— Document —
=-=-=
Reflections on the Pixel Pitch and the transmedia market
Despite the fact that Zack and I have been pitching and developing our transmedia project Third Rail for over a year, it was a mad rush to pull together a trailer and rehearse our presentation for yesterday's first annual Pixel Pitch here in London. During this process, which we had to conduct virtually -- with him in New York, and myself temporarily in North Carolina -- we considered a few different approaches to our verbal sell, some more theatrical and some more straightforward. Ultimately we went with the straightforward approach, and, in retrospect, that was probably a mistake.
Heart of the City won the Pixel Pitch prize with a great presentation. A genre mashup reminiscent of our own erstwhile series The West Side, the project was pitched incredibly well by Raafi Rivero and Michael Hastings-Black, and for their energetic and prop-laden show they deserve the Babelgum-sponsored prize. Raafi and Michael were the living embodiment of something said to us at one of the Power to the Pixel parties, which is, when it comes to seeking film finance, "Europeans know how to fill out forms. Americans know how to sell."
For our own presentation, we went with a pitch focused on the story and interactivity of Third Rail, and, as we're allergic to PowerPoint, showed a trailer (Zack and I will post it to our just-launched company site, Exit Strategy, soon). Considering we filmed the trailer informally on a late-night train without lights or permits, it was nice to hear members of the roundtable -- who often see content produced for millions of dollars/pounds/euros -- comment on it being well-shot, stylish, and well-edited. The footage was shot on my newly acquired DSLR, which cost less than the camcorder I won as a student in a contest eight years ago, and I edited it on a laptop that I purchased with grant money from the National Endowment for the Arts four years ago. From a technology standpoint this is invigorating; to be able to produce something of quality with little to no outlay may be as large a development in filmmaking as are the new cross-platform distribution possibilities.
=-=-=
— Dataset content —
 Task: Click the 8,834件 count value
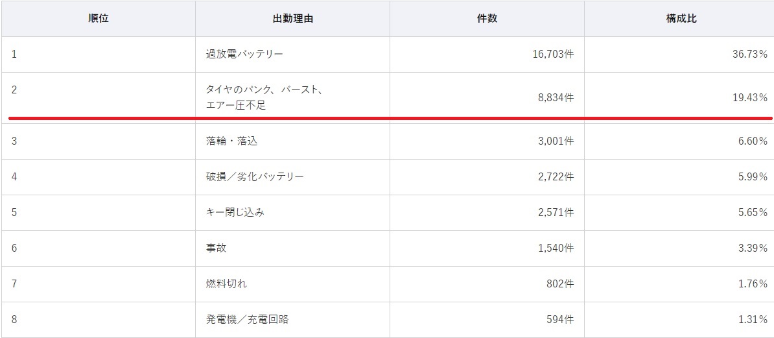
=-=-=
— To be done —
Continue the reflection on the Pixel Pitch and the transmedia market from the end of its last sentence, not the listing.

— Answer to the problem —
But in the brave new world of transmedia, being proficient at the craft of filmmaking is sometimes treated as a footnote. Time and again when we've pitched Third Rail to the digital divisions of major American studios, we've received comments along the lines of, "you guys can obviously shoot and edit, BUT..." and then the rest of the sentence is about demographics and brand-integration opportunities (or lack thereof). I wouldn't have guessed several years ago that my success as a filmmaker would be predicated more on marketing savvy, business acumen, and social networking than it would be on actual storytelling ability. The rules are changing rapidly and the role I thought I was preparing myself for is no longer extant.
The question is, from the standpoint of telling meaningful stories, do we like where all this is going? As filmmakers we have a lot more control over our own distribution, and this is wonderful and a long time coming. But on the other hand these new distribution models make a project subject to a barrage of questions about brand-friendliness and viable cross-platform business strategies, instead of strength of story or meaningful character development. My impression is that these latter issues used to be given more weight from a financier's perspective; when the distribution model was known, the questions a project were beholden to were more about, say, the quality of writing rather than the social networking hooks. When we produced The West Side, we just treated it as if it were a film in parts, and focused on quality; at the time, many people thought webisodes were foward-looking, but the online ad-supported model was quickly outed as unsustainable without additional revenue streams or end-games. We didn't know what we were getting ourselves into.
The challenge going forward will be to maintain standards of narrative quality while simultaneously adapting to new finance and distribution models, and my impressions -- based on a year of pitching a transmedia project to major studios, as well as attending and sitting on panels at several film and television conferences -- is that we're undergoing a transition where the craft and quality of storytelling can easily become a peripheral issue. Heart of the City's strengths are as a brand-friendly, demo-targeted, cross-platform marketing vehicle, and that is not to say that the project itself doesn't have a strong story; the lesson learned for us, however, is that a transmedia pitch should focus on the potential for product giveaways and twitter updates more than script or tone. The well-qualified jury has spoken, and it is clear that the future of filmmaking is not limited to filmmaking.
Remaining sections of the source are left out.